Wie funktioniert eigentlich unser modernes Geldsystem?
Es gab einmal eine Zeit, in der Regierungen ihre Währungen an andere Dinge gekoppelt haben: an Gold, oder an andere Währungen. Das ist heutzutage in der Regel nicht mehr der Fall (wobei man bei der Betrachtung des Euro vorsichtig sein muss): Regierungen haben Währungen eingeführt, in denen sie beliebig Geld erzeugen und vernichten können, und diese Währungen werden international frei gehandelt. Wie funktioniert das System also?
Der erstaunlich blogwütige Bill Mitchell erklärt das ungefähr wie folgt, wobei ich seine Geschichte entsprechend meines Verständnisses des Themas etwas modifiziert habe. Stellen wir uns eine ganz typische Familie vor, bestehend aus Eltern und fünf Kindern, die wir kanonischerweise Alice, Bob, Charlie, David und Eva nennen. Der Kinderreichtum ist vielleicht eher untypisch, aber wie üblich haben die Kinder nicht unbedingt Lust, im Haushalt mitzuhelfen.
Die Eltern sind Volkswirtschaftler und wollen ihren Kindern das Prinzip von Geld anschaulich näher bringen und damit zwei Fliegen mit einer Klappe schlagen.

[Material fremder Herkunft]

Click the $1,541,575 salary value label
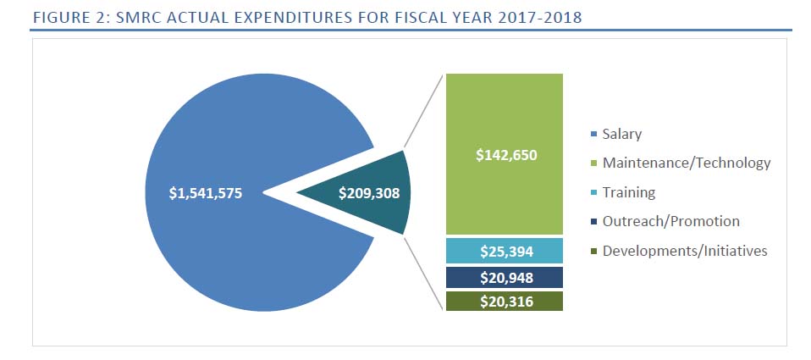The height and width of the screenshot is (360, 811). (x=206, y=193)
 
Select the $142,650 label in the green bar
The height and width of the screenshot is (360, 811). (x=506, y=155)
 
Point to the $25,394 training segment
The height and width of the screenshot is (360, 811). (x=506, y=251)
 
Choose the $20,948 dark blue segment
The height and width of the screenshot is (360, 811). (x=506, y=277)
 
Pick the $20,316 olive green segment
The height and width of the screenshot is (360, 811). (x=506, y=302)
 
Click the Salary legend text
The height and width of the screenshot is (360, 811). (x=621, y=134)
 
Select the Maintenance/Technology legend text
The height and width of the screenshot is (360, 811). (x=687, y=163)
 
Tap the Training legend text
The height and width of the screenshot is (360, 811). (x=628, y=192)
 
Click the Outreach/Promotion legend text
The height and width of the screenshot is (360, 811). (x=670, y=221)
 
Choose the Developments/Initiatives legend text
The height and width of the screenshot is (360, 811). (x=685, y=251)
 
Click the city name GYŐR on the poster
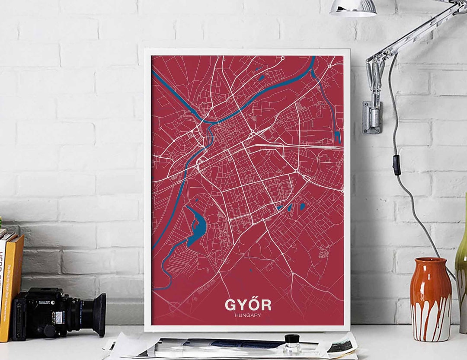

Also führen sie die Regel ein, dass die Kinder für erledigte Arbeiten (Rasenmähen, Staubsaugen, Wäsche aufhängen, was auch immer) Familien-Coupons erhalten - das sind einfach bedruckte Papierstücke. An dieser Stelle frage ich mich, was wohl schlimmer sein mag: VWLer als Eltern, oder Mathematiker als Eltern. Aber die Kinder fragen sich wohl eher, was das ganze soll. Wieso sollten sie wertlose Papierstücke sammeln?
Den Eltern ist das natürlich auch klar. Also kündigen sie an, dass jedes Kind am Ende jeder Woche 10 Coupons an die Eltern bezahlen muss, ansonsten kriegt es Hausarrest. Ferner beschließen die Eltern, die an einer durchschnittlichen deutschen Universität gelernt haben, dass sie einen ausgeglichen Haushalt führen müssen, dass sie pro Woche höchstens 50 Coupons ausgeben werden, die den 50 von den Kindern zu zahlenden Coupons gegenüber stehen.

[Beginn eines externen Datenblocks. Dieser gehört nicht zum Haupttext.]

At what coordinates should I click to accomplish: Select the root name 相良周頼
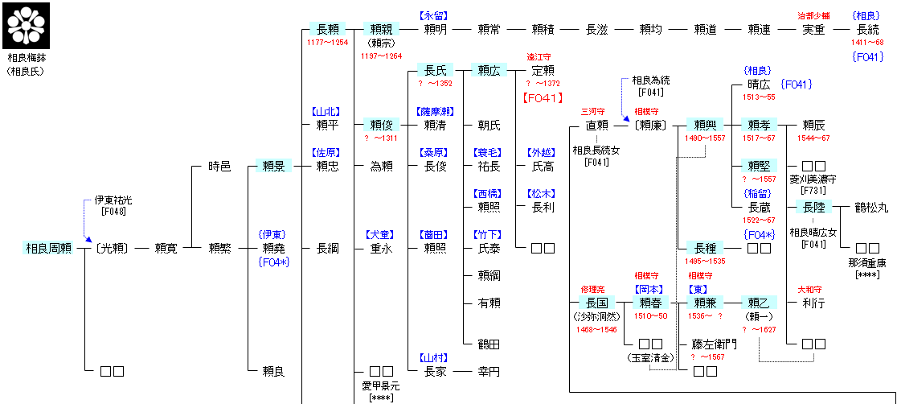(49, 249)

Nun sind die Kinder natürlich motiviert. Jedes Kind arbeitet für seine 10 Coupons, die am Ende der Woche zurück an die Eltern fließen.
Beobachtung #1: Das Ganze ist eine leicht durchschaubare Parabel mit den Eltern als Regierung, den Kindern als privatem Sektor und Coupons als Währung. Die 10 Coupons, die jedes Kind pro Woche zahlen muss, sind Steuern.
Beobachtung #2: Die Coupons erhalten ihren Wert dadurch, dass die Eltern Steuern erheben. Genauso erhalten "echte" Währungen ihren Wert dadurch, dass sie das einzige gültige Zahlungsmittel für Steuerschulden sind.
Die Kinder erkennen natürlich sehr schnell, dass sie auch untereinander tauschen können: ein paar Coupons gegen Süßigkeiten, zum Beispiel.
Beobachtung #3: Sobald eine Währung einen Wert hat, wird sie zu einem praktischen Tauschmittel für allgemeinen Handel. Dadurch entsteht leicht der Irrtum, dass nicht Steuern sondern etwas anderes die Quelle des Wertes der Währung sind. Das ist aber, wie gesagt, ein Irrtum.
Das Ganze funktioniert ein paar Wochen lang gut. Die Eltern haben ihren Stapel mit 50 Coupons zu Beginn der Woche, die Kinder erledigen Haushaltsarbeiten, für die sie von den Eltern Coupons erhalten. Am Ende der Woche zahlen die Kinder ihre Coupons als Steuern zurück.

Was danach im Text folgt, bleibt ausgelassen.